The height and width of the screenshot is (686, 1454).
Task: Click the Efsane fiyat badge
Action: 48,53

--

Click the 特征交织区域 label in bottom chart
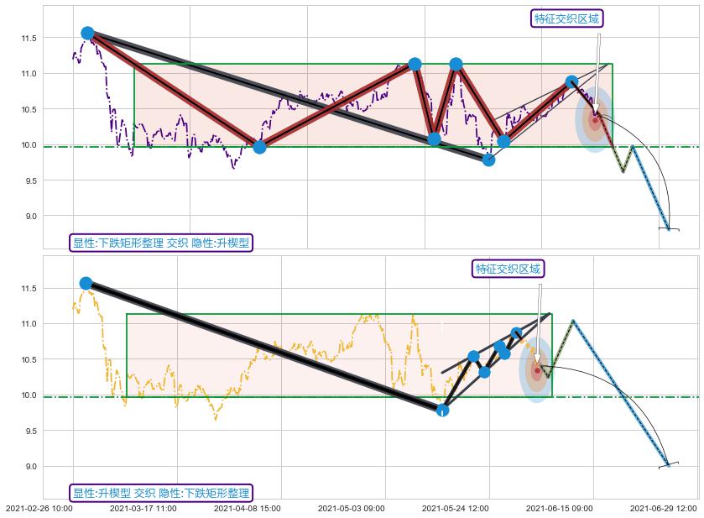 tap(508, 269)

Instructions to follow: Copy each line above that contains the string "Click". A line counts only if its capitalization matches.

Exercise answer:
Task: Click the Efsane fiyat badge
Click the 特征交织区域 label in bottom chart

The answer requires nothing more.